Comme dans nombre d’affaires impliquant des étrangers, les procès-verbaux d'écoute reprennent des mentions obligatoires définies par le code de procédure pénale telles que l'identité des personnes présentes ou le recours éventuel à un interprète. Dans certains, la qualité de l'interprète n'apparait pas, la seule indication étant que la traduction a été faite d’une langue vers l’autre ou que le procès-verbal a été lu à la personne interpellée dans sa langue.

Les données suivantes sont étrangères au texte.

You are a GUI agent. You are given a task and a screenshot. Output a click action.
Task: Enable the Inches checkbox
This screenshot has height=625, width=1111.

Le dossier Thomas Gallay n'est pas un cas isolé, comme l'avance Eric Goldstein, directeur adjoint de l'ONG Human Rights Watch. « Plusieurs affaires similaires ont été recensées. En 2013, nous avons même publié un rapport, intitulé “Tu signes ici, c'est tout : Procès injustes au Maroc fondés sur des aveux à la police”, pour dénoncer cette pratique scandaleuse. »

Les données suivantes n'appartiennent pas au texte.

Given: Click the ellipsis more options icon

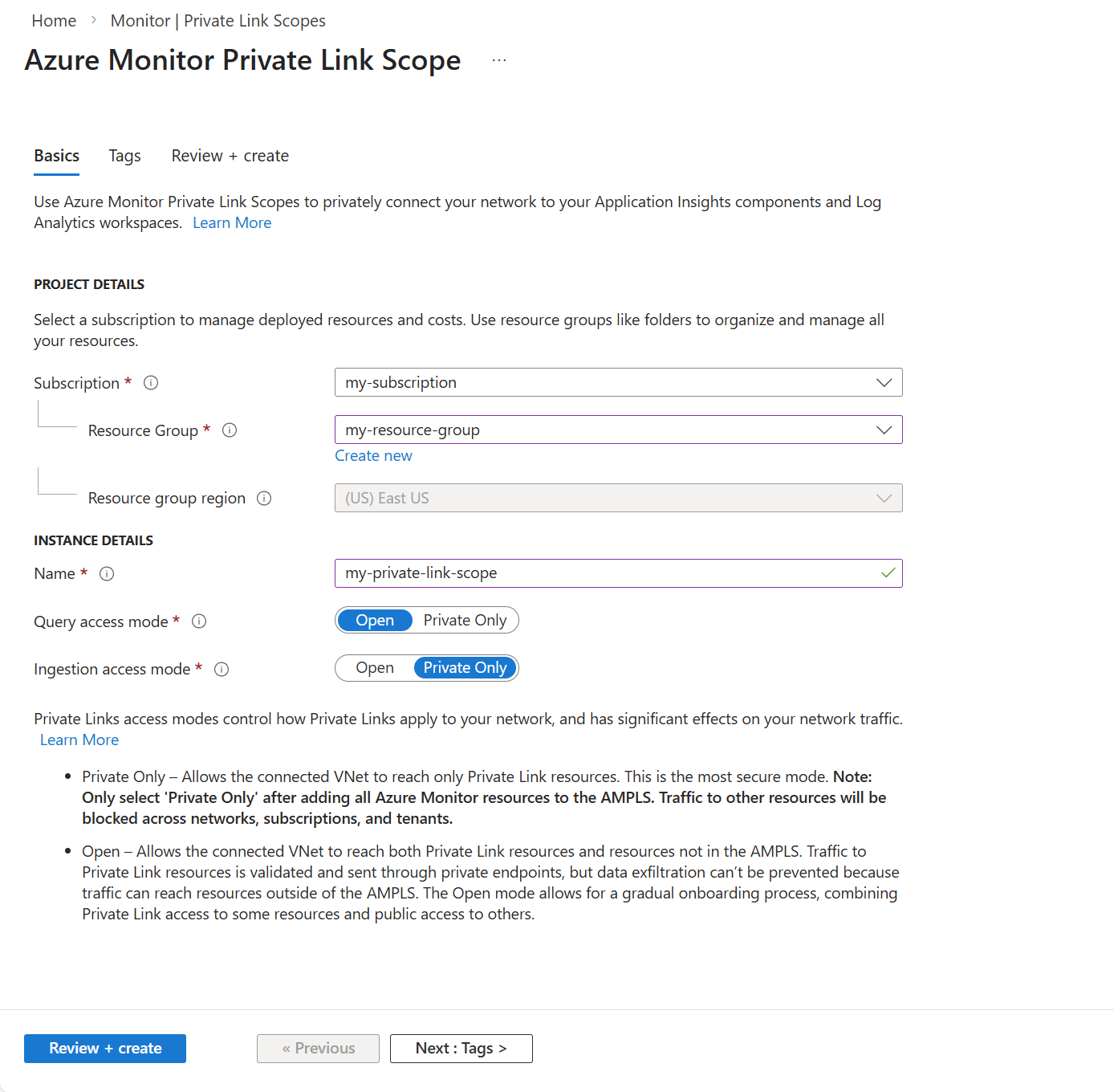Looking at the screenshot, I should [499, 60].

Extrait du rapport d'enquête du BCIJ montrant les armes saisies dans une cache El Jadida


L'absence d'interprète habilité est régulièrement constatée dans les procédures de police, et les services de police ont alors recours à des membres du personnel, à des accompagnateurs de témoins ou du mis en cause, à des individus « passant dans les parages ». « C’est un point qui fragilise les enquêtes » commente un juriste consulté par Le Desk qui regrette que « la suspicion envers la police puisse aller jusqu’à la mise en cause de tout l’édifice anti-terroriste ». Pour nombre d'avocats la législation marocaine est ainsi faite : les déclarations d'un procès-verbal si elles doivent être signées volontairement et librement comportent ce flottement qui peut autoriser un doute dans certains cas sur des aveux possiblement extorqués par la coercition. De là à ce que le juge n'en tienne pas compte, le fossé est large.

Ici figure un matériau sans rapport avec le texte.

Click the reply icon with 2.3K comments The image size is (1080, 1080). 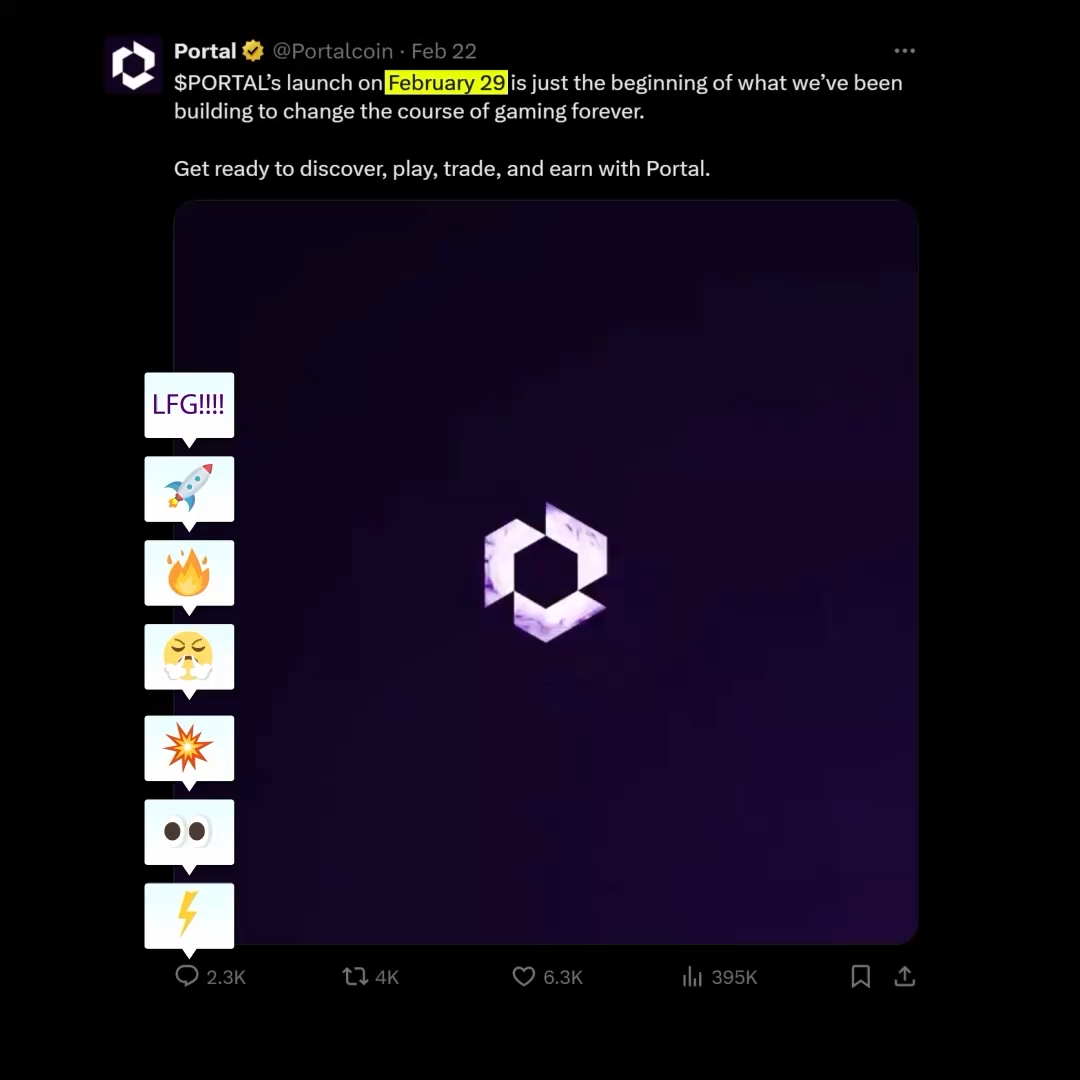187,975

Dans le cas de Gallay, il s’agit de l’officier de police judiciaire qui l’a lui-même interrogé et obtenu ses « aveux ». Son ambassade a été informée dans la foulée et son avocat Me Abderrahim Jamaï l'a visité. « Etant sous serment, et ne dérogeant pas à la loi écrite, l’acte est donc tout à fait légal et recevable », estime l’accusation qui insiste pour dire que « les aveux de Gallay ne sont pas la seule pièce de l’accusation », faisant ainsi référence aux éléments connexes, tels que la saisie dans une cache d’El Jadida d’un important lot d’armes avec minutions, de matières chimiques entrant dans la confection d’explosifs et de substances neurotoxiques, et dont Gallay « avait connaissance au vu de ses échanges avec le chef de la cellule », assure l’accusation sur la base de l’analyse du matériel informatique saisi au domicile du Français, et « dont le détail des preuves matérielles sera exposé à la Cour ». Thomas Gallay, un « émir aux yeux bleus » ? Ce sera évidemment à la justice d'en décider.